═══ Records ═══

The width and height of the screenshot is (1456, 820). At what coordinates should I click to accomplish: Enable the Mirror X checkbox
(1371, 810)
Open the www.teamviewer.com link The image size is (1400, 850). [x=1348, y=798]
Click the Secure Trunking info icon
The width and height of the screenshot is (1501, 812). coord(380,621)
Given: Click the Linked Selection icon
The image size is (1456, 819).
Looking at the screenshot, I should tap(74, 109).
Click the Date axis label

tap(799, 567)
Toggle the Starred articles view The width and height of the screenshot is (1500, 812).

═══

[What is being asked]:
Answer with an exact copy of the lines from the one containing "The image size is (1456, 819)." through the end of the entries above, leaving out everything before.

[Response below]:
The image size is (1456, 819).
Looking at the screenshot, I should tap(74, 109).
Click the Date axis label

tap(799, 567)
Toggle the Starred articles view The width and height of the screenshot is (1500, 812).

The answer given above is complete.